Roma, 7 lug. (askanews) – Una piccola lucertola sopravvive da tempo su uno scoglio vulcanico al largo di Filicudi, in uno degli ambienti più isolati del Mediterraneo. È la Podarcis raffonei, conosciuta come lucertola delle Eolie: una specie rarissima, presente solo in pochi nuclei dell’arcipelago, oggi al centro di uno studio internazionale coordinato dall’Università di Ferrara.
La ricerca, pubblicata sulla rivista scientifica Heredity, porta alla luce un dato sorprendente: una delle popolazioni analizzate, quella dello scoglio La Canna, presenta il livello di diversità genetica più basso finora osservato in un eucariote selvatico studiato a livello genomico. In media,le ricercatrici e i ricercatori hanno individuato un solo sito variabile ogni 300 mila basi del genoma.
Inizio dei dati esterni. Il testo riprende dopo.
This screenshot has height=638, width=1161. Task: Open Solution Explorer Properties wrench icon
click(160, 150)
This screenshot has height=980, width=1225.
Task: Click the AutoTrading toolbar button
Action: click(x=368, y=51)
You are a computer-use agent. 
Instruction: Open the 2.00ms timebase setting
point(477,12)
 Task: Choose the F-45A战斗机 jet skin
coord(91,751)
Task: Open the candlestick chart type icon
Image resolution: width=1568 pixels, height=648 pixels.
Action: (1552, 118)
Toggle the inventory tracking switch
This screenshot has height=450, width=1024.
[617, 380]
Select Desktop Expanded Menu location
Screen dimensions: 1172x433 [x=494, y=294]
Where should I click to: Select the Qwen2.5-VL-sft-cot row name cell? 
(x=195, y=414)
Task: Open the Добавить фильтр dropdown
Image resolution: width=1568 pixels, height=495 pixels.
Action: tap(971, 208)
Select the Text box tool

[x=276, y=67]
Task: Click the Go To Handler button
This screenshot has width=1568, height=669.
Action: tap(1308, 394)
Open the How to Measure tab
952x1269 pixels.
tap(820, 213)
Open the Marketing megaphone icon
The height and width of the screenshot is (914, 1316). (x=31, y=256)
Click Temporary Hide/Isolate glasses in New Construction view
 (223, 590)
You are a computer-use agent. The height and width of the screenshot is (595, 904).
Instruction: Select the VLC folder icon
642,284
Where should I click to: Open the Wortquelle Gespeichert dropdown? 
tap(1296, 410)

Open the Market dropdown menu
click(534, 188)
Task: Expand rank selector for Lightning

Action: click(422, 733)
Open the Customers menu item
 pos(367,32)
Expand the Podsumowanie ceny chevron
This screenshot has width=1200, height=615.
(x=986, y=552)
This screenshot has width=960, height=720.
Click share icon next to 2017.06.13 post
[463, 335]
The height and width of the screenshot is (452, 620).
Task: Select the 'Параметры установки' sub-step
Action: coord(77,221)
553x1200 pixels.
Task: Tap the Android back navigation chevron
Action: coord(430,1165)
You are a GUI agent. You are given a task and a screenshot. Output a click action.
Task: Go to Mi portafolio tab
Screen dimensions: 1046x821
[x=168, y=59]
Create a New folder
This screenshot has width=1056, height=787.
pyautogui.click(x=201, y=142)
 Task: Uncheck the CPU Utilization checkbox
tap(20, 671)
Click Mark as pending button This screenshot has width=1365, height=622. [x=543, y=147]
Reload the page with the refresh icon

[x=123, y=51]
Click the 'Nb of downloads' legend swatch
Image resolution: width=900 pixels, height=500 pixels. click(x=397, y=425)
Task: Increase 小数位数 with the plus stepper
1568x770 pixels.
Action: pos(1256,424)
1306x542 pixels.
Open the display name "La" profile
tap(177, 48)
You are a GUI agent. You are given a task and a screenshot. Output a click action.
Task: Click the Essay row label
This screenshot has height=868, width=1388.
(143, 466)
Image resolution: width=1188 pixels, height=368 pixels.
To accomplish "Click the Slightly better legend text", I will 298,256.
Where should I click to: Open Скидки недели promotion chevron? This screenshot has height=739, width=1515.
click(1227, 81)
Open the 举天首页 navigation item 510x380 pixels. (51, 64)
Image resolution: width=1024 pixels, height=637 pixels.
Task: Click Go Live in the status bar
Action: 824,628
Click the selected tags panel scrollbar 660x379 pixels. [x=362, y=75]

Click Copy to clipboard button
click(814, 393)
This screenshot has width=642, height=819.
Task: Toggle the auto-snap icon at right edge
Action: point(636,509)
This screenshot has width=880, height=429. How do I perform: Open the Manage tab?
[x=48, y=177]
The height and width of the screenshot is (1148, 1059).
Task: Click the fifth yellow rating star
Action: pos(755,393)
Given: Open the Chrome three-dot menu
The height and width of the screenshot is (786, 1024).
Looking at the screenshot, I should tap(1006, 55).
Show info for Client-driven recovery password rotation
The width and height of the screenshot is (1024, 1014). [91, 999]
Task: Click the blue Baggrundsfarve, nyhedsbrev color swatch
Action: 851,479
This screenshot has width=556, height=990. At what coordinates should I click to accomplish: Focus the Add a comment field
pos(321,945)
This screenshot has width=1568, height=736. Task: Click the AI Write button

La ricerca si è concentrata su due popolazioni di lucertola delle Eolie, presenti a La Canna e a Strombolicchio, confrontandole con una specie affine e molto più diffusa, la lucertola siciliana. L’obiettivo era indagare il rapporto tra diversità genomica e carico genetico, cioè l’accumulo di mutazioni potenzialmente dannose, in popolazioni molto piccole e isolate.
“Questa popolazione rappresenta un caso straordinario per la genomica della conservazione”, spiega Maeva Gabrielli, prima autrice dello studio, già postdoc all’Ateneo ferrarese e oggi al Centre de Recherche sur la Biodiversité et l’Environnement di Tolosa. “La sua variabilità genetica è così ridotta da renderla estremamente fragile, ma allo stesso tempo ci permette di studiare fino a che punto una popolazione naturale può persistere nonostante una forte erosione genetica”.